Indispensable à notre futur technologique, le cuivre est au cœur des convoitises mondiales. Pour s’assurer le contrôle de cette ressource stratégique, une compétition aux airs de déjà-vu s’engage sur le continent africain.
Moins médiatisé que le lithium ou les terres rares, le cuivre suscite une frénésie d’achat sur les marchés mondiaux. Essentiel pour la transition énergétique, cet « or rouge » est particulièrement convoité par de grandes puissances, cherchant à s'assurer des réserves stratégiques dans des pays en développement riches en cette ressource.
Un exemple emblématique est la mine Khoemacau, au Botswana, récemment acquise par des investisseurs chinois, soulignant l'avancée des stratégies chinoises sur le continent. Parallèlement, d’autres exploitations sont rachetées par des nations telles que l'Australie et les États-Unis, mettant en lumière une pression croissante pour sécuriser l'approvisionnement en cuivre. La demande mondiale, qui dépasse l'offre depuis plusieurs années, ne fait qu'accentuer cette compétition. Le cuivre, indispensable aux infrastructures modernes comme les éoliennes, panneaux solaires et véhicules électriques, devient un enjeu majeur non seulement pour les industries mais aussi pour des technologies émergentes comme l'intelligence artificielle.
Ce phénomène rappelle les passages de l’histoire coloniale où les puissances riches profitaient des ressources des pays africains, laissant leurs populations locales dans la pauvreté. Les méthodes d'extraction du cuivre, souvent dévastatrices pour l'environnement, font craindre une répétition des erreurs du passé. Les experts, tels que Jean-Pierre Boulanger, économiste spécialisé en ressources minérales, soulignent que cette nouvelle ruée nécessite un encadrement strict pour éviter des dommages environnementaux et sociaux. « Si nous ne prenons pas garde, nous risquons de raviver les vieilles blessures de l'exploitation coloniale », avertit-il.

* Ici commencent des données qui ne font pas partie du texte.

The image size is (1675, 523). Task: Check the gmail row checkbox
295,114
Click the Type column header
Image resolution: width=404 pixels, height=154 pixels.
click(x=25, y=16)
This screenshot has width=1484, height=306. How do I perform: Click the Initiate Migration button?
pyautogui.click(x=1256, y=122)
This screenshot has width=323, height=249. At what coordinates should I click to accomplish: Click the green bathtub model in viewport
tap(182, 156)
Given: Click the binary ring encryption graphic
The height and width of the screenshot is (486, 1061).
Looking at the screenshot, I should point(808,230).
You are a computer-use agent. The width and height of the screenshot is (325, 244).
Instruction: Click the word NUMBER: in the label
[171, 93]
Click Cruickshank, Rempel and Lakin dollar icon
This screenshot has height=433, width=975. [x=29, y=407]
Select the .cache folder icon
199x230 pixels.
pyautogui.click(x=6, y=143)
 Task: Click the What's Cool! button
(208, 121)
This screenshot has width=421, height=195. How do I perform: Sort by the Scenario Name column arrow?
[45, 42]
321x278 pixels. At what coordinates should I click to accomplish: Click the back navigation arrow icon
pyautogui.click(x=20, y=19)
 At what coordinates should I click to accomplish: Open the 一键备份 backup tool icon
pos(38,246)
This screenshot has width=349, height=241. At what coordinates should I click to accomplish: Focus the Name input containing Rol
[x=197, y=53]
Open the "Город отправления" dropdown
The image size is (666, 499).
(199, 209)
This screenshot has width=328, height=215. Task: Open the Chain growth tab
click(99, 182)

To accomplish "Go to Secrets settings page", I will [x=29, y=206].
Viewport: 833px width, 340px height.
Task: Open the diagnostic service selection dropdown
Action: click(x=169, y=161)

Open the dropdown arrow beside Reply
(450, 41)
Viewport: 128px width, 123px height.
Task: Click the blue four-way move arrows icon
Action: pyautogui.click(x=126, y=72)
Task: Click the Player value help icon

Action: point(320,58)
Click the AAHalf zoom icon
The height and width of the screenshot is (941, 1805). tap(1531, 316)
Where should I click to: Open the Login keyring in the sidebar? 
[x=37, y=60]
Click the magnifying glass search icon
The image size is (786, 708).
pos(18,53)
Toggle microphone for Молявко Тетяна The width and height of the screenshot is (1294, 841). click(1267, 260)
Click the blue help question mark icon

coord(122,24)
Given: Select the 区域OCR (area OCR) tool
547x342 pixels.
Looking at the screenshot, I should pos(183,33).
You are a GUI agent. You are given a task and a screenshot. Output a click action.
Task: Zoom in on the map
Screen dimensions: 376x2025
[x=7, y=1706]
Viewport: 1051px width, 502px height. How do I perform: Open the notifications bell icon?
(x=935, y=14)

A la lumière de cette quête effrénée pour le cuivre, le recyclage apparaît comme une solution cruciale pour répondre à la demande croissante tout en préservant les ressources naturelles. Comme l'indiquait récemment un rapport de l'Institut Français de l'Énergie, « le recyclage du cuivre est indispensable pour garantir notre indépendance industrielle face à la montée des tensions sur le marché ». Ce débat soulève des questions essentielles sur la durabilité et l'éthique de l'exploitation des ressources en Afrique.